GPU推理时，history不为空就报cuda error

wwlaoxi commented 1 year ago

Is there an existing issue for this?

[X] I have searched the existing issues

Current Behavior

用的是/chatGLM-6B-int4模型，在cpu推理时一切正常。当在gpu推理时，如果history为空，则不报错。如果history不为空，则直接报cuda错误。具体错误如下： Python 3.8.0 (default, Nov 6 2019, 21:49:08) [GCC 7.3.0] :: Anaconda, Inc. on linux Type "help", "copyright", "credits" or "license" for more information.

from transformers import AutoTokenizer, AutoModel tokenizer = AutoTokenizer.from_pretrained("/home/wwl/chatGLM-6B-int4", trust_remote_code=True, revision="") model = AutoModel.from_pretrained("/home/wwl/chatGLM-6B-int4", trust_remote_code=True, revision="").half().cuda() No compiled kernel found. Compiling kernels : /home/wwl/.cache/huggingface/modules/transformers_modules/chatGLM-6B-int4/quantization_kernels_parallel.c Compiling gcc -O3 -fPIC -pthread -fopenmp -std=c99 /home/wwl/.cache/huggingface/modules/transformers_modules/chatGLM-6B-int4/quantization_kernels_parallel.c -shared -o /home/wwl/.cache/huggingface/modules/transformers_modules/chatGLM-6B-int4/quantization_kernels_parallel.so Load kernel : /home/wwl/.cache/huggingface/modules/transformers_modules/chatGLM-6B-int4/quantization_kernels_parallel.so Setting CPU quantization kernel threads to 6 Using quantization cache Applying quantization to glm layers

model= model.eval() response, history = model.chat(tokenizer, "哈哈", history=[]) The dtype of attention mask (torch.int64) is not bool print(response) 你好，有什么我可以帮助你的吗？

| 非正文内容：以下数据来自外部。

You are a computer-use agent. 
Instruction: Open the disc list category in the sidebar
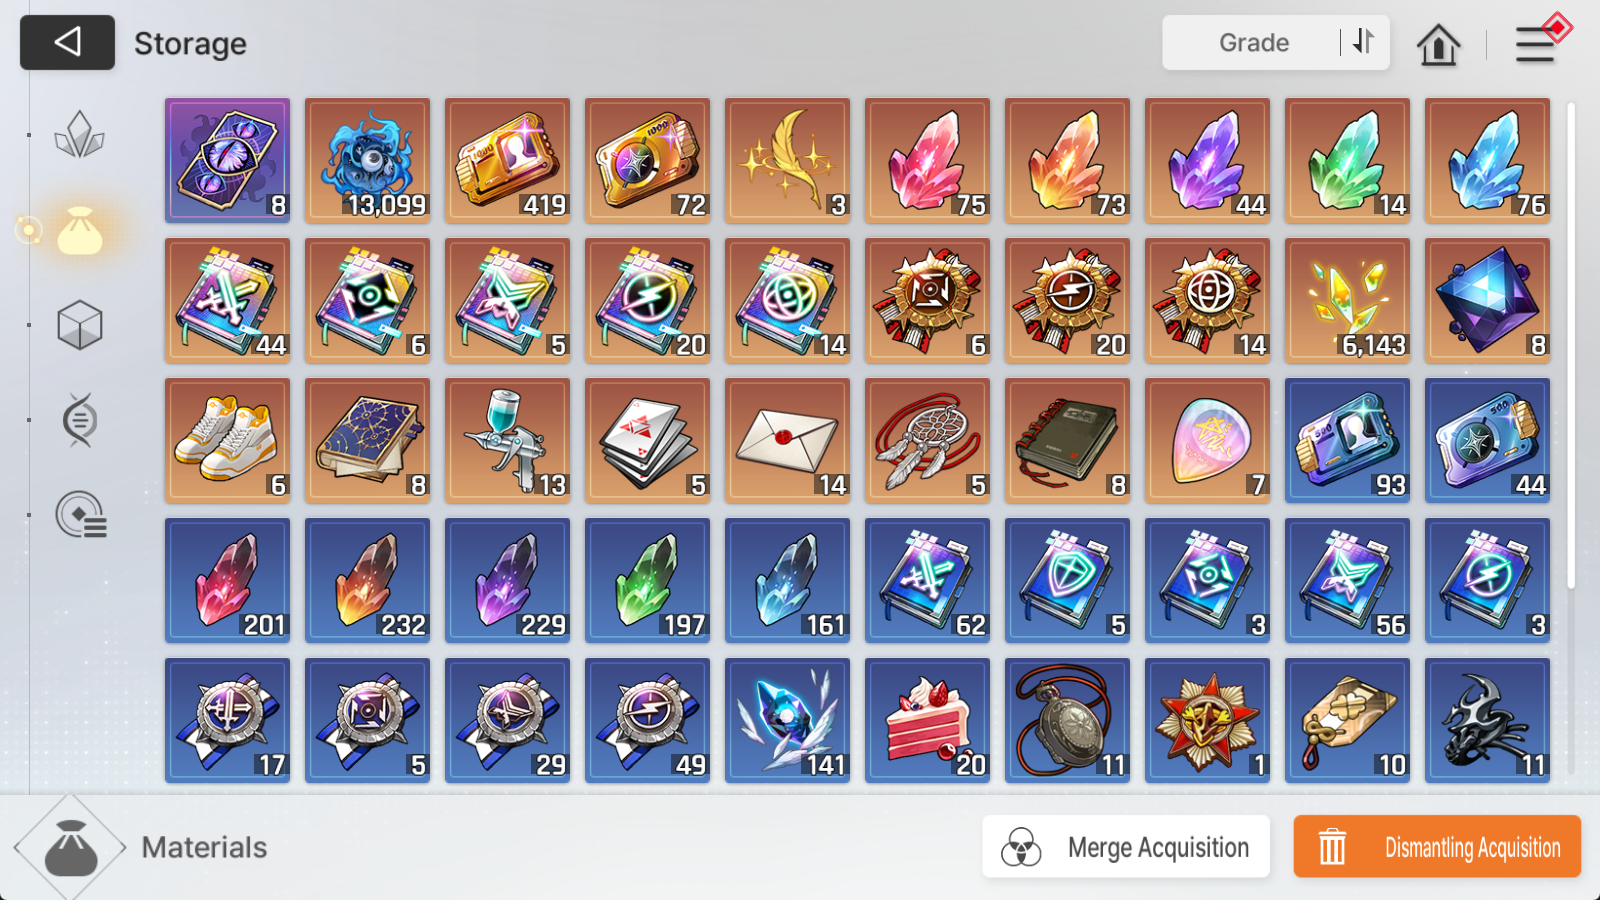(x=81, y=515)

-------------------上述正常的，如果再次推理时history不为空则报错-----------------

response, history = model.chat(tokenizer, "哈哈", history=history)

Traceback (most recent call last): File "", line 1, in File "/home/wwl/anaconda3/envs/torch/lib/python3.8/site-packages/torch/autograd/grad_mode.py", line 27, in decorate_context return func(*args, kwargs) File "/home/wwl/.cache/huggingface/modules/transformers_modules/chatGLM-6B-int4/modeling_chatglm.py", line 1285, in chat outputs = self.generate(inputs, gen_kwargs) File "/home/wwl/anaconda3/envs/torch/lib/python3.8/site-packages/torch/autograd/grad_mode.py", line 27, in decorate_context return func(*args, *kwargs) File "/home/wwl/anaconda3/envs/torch/lib/python3.8/site-packages/transformers/generation/utils.py", line 1452, in generate return self.sample( File "/home/wwl/anaconda3/envs/torch/lib/python3.8/site-packages/transformers/generation/utils.py", line 2468, in sample outputs = self( File "/home/wwl/anaconda3/envs/torch/lib/python3.8/site-packages/torch/nn/modules/module.py", line 1130, in _call_impl return forward_call(input, kwargs) File "/home/wwl/.cache/huggingface/modules/transformers_modules/chatGLM-6B-int4/modeling_chatglm.py", line 1204, in forward lm_logits = self.lm_head(hidden_states).permute(1, 0, 2).contiguous() File "/home/wwl/anaconda3/envs/torch/lib/python3.8/site-packages/torch/nn/modules/module.py", line 1130, in _call_impl return forward_call(*input, **kwargs) File "/home/wwl/anaconda3/envs/torch/lib/python3.8/site-packages/torch/nn/modules/linear.py", line 114, in forward return F.linear(input, self.weight, self.bias) RuntimeError: CUDA error: CUBLAS_STATUS_EXECUTION_FAILED when calling cublasGemmEx( handle, opa, opb, m, n, k, &falpha, a, CUDA_R_16F, lda, b, CUDA_R_16F, ldb, &fbeta, c, CUDA_R_16F, ldc, CUDA_R_32F, CUBLAS_GEMM_DFALT_TENSOR_OP)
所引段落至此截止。